To filter that same water, however, requires a different system.
He’s lab combined the systems, developing a permeable anode that acts as a filter.
The anode is a dynamic membrane, made of conductive, carbon cloth. Together, the bacteria and membrane filter out 80 to 90 percent of organic materials—that leaves water clean enough to be released into nature or further treated for non-potable water uses.
He used a mixed culture of bacteria, but they had to share one feature—the bacteria had to be able to survive in a zero-oxygen environment.
“If there was oxygen, bacteria would just dump electrons to the oxygen not the electrode,” He said. “If you cannot respire with the electrode, you’ll perish.”
To find the correct bacteria, He mostly defers to nature.
“It’s not 100 percent natural, but we select those that can survive in this condition,” He said. “It’s more like ‘engineered selection,’” the bacteria that did survive and respire with the electrode were selected for the system.
The amount of electricity created is not enough to, say, power a city, but it is in theory enough to help to offset the substantial amount of energy used in a typical US water treatment plant.

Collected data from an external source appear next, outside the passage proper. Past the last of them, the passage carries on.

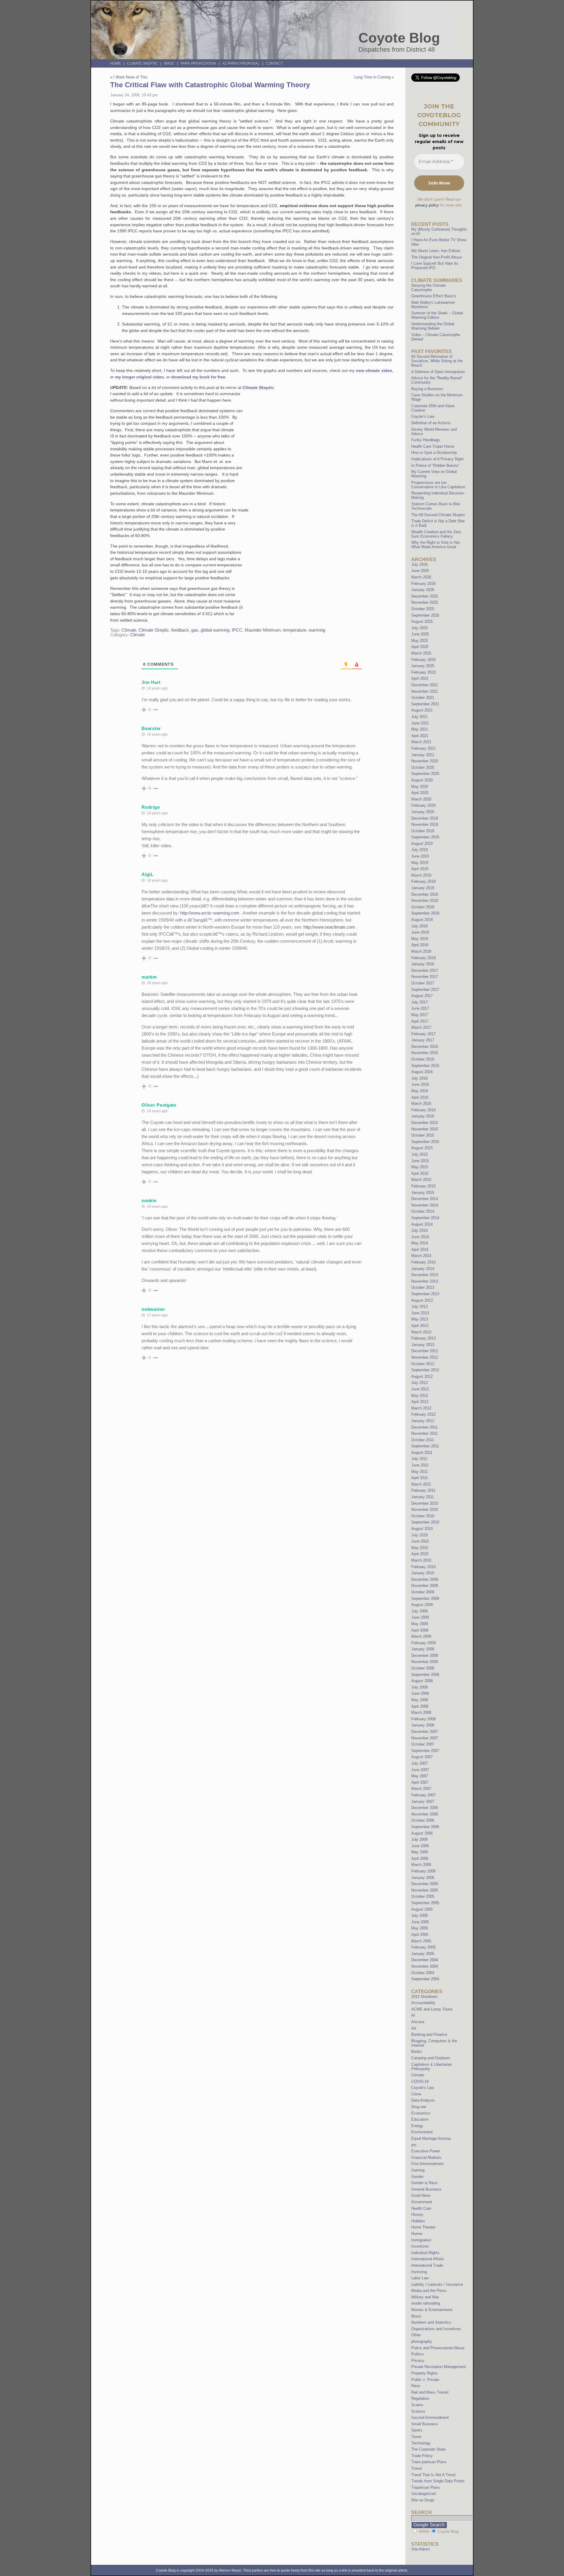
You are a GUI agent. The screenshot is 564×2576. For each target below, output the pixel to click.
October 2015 (422, 1135)
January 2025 (422, 666)
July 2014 (419, 1230)
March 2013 (421, 1332)
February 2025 (423, 659)
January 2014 (422, 1268)
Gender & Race (424, 2183)
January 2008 (422, 1725)
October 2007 (422, 1744)
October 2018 (422, 907)
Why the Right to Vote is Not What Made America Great (435, 544)
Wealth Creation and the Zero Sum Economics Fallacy (436, 534)
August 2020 (422, 780)
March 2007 (421, 1788)
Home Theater (423, 2227)
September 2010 (425, 1522)
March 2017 (421, 1027)
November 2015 (424, 1129)
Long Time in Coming (372, 77)
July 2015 (419, 1154)
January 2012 (422, 1421)
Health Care (421, 2208)
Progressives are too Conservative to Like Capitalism (438, 484)
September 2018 (425, 913)
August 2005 (422, 1909)
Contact (274, 63)
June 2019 (420, 856)
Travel (416, 2468)
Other (416, 2335)
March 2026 (421, 577)
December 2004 (424, 1960)
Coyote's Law (422, 2087)
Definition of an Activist (431, 423)
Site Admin (420, 2549)
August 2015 (422, 1148)
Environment (422, 2132)
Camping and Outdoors (430, 2058)
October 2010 (422, 1516)
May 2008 (419, 1700)
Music (416, 2316)
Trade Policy (422, 2456)
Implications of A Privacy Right (437, 459)
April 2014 (419, 1249)
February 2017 (423, 1034)
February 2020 (423, 805)
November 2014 (424, 1205)
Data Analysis (423, 2100)
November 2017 (424, 976)
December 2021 (424, 685)
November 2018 (424, 900)
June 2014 (420, 1237)
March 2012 (421, 1408)
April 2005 (419, 1934)
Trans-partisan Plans (428, 2462)
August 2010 (422, 1528)
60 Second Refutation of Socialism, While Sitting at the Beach (437, 360)
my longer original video (139, 377)
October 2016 (422, 1059)
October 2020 (422, 767)
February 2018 (423, 958)
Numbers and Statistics (431, 2322)
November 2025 (424, 602)
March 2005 (421, 1941)
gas (194, 630)
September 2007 (425, 1750)
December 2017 (424, 970)
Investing (419, 2272)
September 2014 (425, 1218)
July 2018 (419, 926)
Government (421, 2202)
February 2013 (423, 1338)
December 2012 (424, 1351)
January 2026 (422, 590)
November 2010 (424, 1509)
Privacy (417, 2360)
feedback (180, 630)
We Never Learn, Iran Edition (435, 251)
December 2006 (424, 1807)
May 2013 (419, 1319)
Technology (421, 2443)
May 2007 (419, 1776)
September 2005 (425, 1903)
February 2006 (423, 1871)
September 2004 (425, 1979)
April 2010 (419, 1554)
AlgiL (148, 874)
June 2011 (420, 1465)
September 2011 (425, 1446)
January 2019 (422, 888)
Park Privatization (198, 63)
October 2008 (422, 1668)
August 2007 (422, 1757)
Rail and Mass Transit (430, 2392)
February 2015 (423, 1186)
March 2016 (421, 1103)
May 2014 (419, 1243)
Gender (417, 2176)
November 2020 (424, 761)
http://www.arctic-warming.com (209, 912)
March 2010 (421, 1560)
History (417, 2214)
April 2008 (419, 1706)
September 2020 (425, 773)
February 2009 (423, 1643)
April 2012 (419, 1401)
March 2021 (421, 742)
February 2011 (423, 1490)
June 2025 (420, 634)
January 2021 (422, 755)
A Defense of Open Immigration (438, 372)
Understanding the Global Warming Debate (432, 326)
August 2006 (422, 1833)
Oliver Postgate (159, 1104)
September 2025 (425, 615)
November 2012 (424, 1357)
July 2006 (419, 1839)
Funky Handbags (425, 440)
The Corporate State (428, 2449)
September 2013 (425, 1294)
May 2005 (419, 1928)
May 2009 (419, 1624)
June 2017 (420, 1008)
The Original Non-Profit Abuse (436, 257)
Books (416, 2051)
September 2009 (425, 1598)
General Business (426, 2189)
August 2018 (422, 919)
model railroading (425, 2303)
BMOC (169, 63)
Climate (129, 630)
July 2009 (419, 1611)
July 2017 (419, 1002)
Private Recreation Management (438, 2366)
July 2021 (419, 716)
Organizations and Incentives (436, 2329)
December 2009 (424, 1579)
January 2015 (422, 1192)
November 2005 (424, 1890)
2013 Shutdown (424, 1996)
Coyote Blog (399, 38)
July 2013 (419, 1306)
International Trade (427, 2265)
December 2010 (424, 1503)
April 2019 (419, 869)
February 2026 (423, 583)
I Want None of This (130, 77)
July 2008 (419, 1687)
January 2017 (422, 1040)
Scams (417, 2405)
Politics (417, 2354)
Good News (421, 2195)
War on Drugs (422, 2500)
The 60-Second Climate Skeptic (438, 515)
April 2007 (419, 1782)
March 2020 (421, 799)
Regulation (420, 2398)
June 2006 (420, 1846)
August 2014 (422, 1224)
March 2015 (421, 1179)
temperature (294, 630)
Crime (416, 2094)
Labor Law (420, 2278)
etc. (414, 2145)
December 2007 (424, 1731)
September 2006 (425, 1827)
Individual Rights (425, 2253)
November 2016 (424, 1052)
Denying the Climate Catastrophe (428, 287)
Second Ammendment (430, 2417)
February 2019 (423, 881)
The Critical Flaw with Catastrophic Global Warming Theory (210, 85)
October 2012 (422, 1364)
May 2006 (419, 1852)
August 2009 (422, 1604)
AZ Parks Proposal (241, 63)
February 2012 (423, 1414)
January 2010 (422, 1573)
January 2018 (422, 964)
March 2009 (421, 1636)
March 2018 (421, 951)
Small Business (424, 2424)
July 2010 (419, 1535)
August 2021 (422, 710)
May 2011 (419, 1471)
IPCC (237, 630)
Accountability (423, 2003)
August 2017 (422, 996)
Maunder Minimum (263, 630)
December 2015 (424, 1122)
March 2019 (421, 875)
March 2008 (421, 1712)
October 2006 (422, 1820)
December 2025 (424, 596)
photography (421, 2341)
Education (419, 2119)
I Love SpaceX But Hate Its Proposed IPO (434, 265)
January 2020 (422, 812)
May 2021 (419, 729)
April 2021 (419, 736)
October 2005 (422, 1896)
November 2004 (424, 1966)
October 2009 (422, 1592)
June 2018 (420, 932)
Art (413, 2028)
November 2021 (424, 691)
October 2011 (422, 1440)
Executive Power (425, 2151)
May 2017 (419, 1015)
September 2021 (425, 704)
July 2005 (419, 1915)
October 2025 (422, 609)
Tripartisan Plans (425, 2487)
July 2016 (419, 1078)
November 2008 (424, 1661)
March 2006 (421, 1864)
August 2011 (421, 1452)
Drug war (418, 2107)
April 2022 (419, 678)
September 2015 (425, 1142)
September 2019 (425, 837)
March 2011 (421, 1484)
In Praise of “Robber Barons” (435, 465)
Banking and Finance (429, 2034)
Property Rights (424, 2373)
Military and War (425, 2297)
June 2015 (420, 1161)
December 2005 (424, 1884)
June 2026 (420, 570)
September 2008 (425, 1674)
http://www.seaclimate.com (329, 926)
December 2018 (424, 894)
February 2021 (423, 748)
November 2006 (424, 1814)
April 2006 (419, 1858)
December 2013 (424, 1275)
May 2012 (419, 1395)
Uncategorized (423, 2493)
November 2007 (424, 1738)
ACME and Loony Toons (432, 2009)
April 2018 (419, 945)
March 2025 (421, 653)
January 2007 (422, 1801)
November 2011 (424, 1433)
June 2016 (420, 1084)
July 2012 (419, 1382)
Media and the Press (428, 2290)
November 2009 (424, 1585)
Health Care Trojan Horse (432, 446)
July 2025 (419, 628)
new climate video (374, 370)
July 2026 (419, 564)
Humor (416, 2233)
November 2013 (424, 1281)
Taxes (416, 2436)
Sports (416, 2430)
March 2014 (421, 1255)
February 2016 (423, 1110)
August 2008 (422, 1681)
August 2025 (422, 621)
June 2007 (420, 1770)
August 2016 (422, 1072)
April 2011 (419, 1478)
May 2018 (419, 939)
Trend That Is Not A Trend (433, 2475)
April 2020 (419, 793)
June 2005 (420, 1922)
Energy (417, 2126)
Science (418, 2411)
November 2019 (424, 824)
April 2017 (419, 1021)
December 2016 (424, 1046)
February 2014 (423, 1262)
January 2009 (422, 1649)
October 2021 (422, 697)
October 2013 (422, 1287)
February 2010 (423, 1567)
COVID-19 (420, 2081)
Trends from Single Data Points (438, 2481)
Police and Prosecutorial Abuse (437, 2348)
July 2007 (419, 1763)
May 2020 (419, 786)
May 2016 (419, 1091)
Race (415, 2386)
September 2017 (425, 989)
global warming (215, 630)
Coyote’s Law (422, 416)
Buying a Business (427, 389)
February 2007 (423, 1795)
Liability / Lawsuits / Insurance (437, 2284)
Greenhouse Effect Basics (433, 296)
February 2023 (423, 672)
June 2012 (420, 1389)
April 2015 (419, 1173)
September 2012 (425, 1370)
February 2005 (423, 1947)
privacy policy (427, 205)
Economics (420, 2113)
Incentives (420, 2246)
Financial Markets (426, 2157)
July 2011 (419, 1458)
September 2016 (425, 1065)
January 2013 (422, 1344)
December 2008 (424, 1655)
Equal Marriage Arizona (431, 2138)
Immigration (421, 2240)
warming (317, 630)
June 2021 (420, 723)
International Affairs (427, 2259)
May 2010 (419, 1547)
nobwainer (153, 1309)
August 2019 (422, 843)
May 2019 (419, 862)
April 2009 (419, 1630)
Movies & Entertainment (431, 2310)
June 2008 (420, 1693)
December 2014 (424, 1198)
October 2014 (422, 1211)
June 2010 (420, 1541)
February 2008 (423, 1719)
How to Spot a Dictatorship (434, 452)
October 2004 (422, 1973)
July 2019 (419, 850)
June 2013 (420, 1313)
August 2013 (422, 1300)
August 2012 (422, 1376)
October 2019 (422, 831)
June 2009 (420, 1617)
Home (115, 63)
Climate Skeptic (142, 63)
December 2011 (424, 1427)
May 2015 (419, 1167)
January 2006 (422, 1877)
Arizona (417, 2022)
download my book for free (198, 377)
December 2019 (424, 818)
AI (413, 2015)
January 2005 (422, 1953)
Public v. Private (425, 2379)
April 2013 (419, 1325)
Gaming (417, 2170)
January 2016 (422, 1116)
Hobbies (418, 2221)
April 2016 (419, 1097)
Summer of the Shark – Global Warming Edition (437, 315)
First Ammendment (427, 2164)
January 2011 (422, 1497)
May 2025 (419, 640)
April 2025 (419, 647)
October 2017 (422, 983)
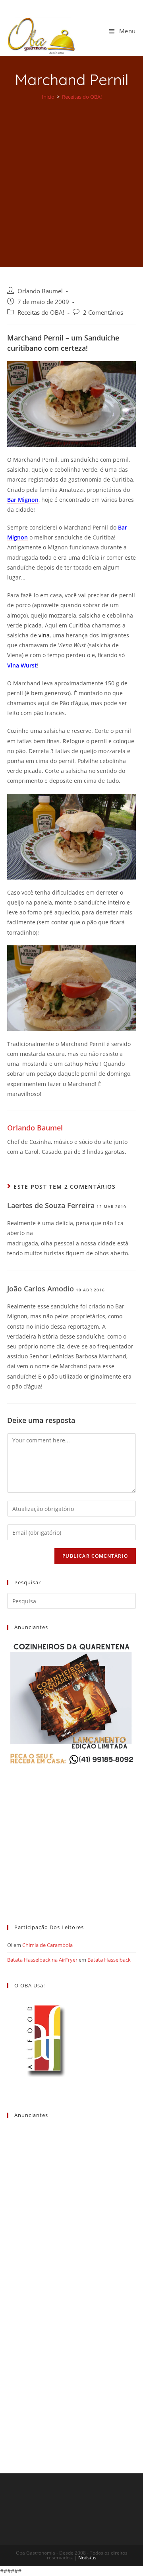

“In the US, about three to five percent of electricity is used for water and wastewater activity,” He said. Considering the usage by a local municipal plant, He believes his system can reduce energy consumption significantly.
“Typically, the process consumes about 0.5 KWH of electricity per cubic meter,” He said. Based on bench scale experiments, “We can reduce it by half, or more of that.”
But the primary goal of He’s system isn’t electricity production, it’s wastewater treatment and nutrient recovery.
“Bacteria can convert those organic materials into things we can use,” He said. “We can also recover nutrients like nitrogen or phosphorus for fertilizer. We can use it to feed plants. It’s only when we don’t use it, then it becomes waste.
“Wastewater is a resource in the wrong location.”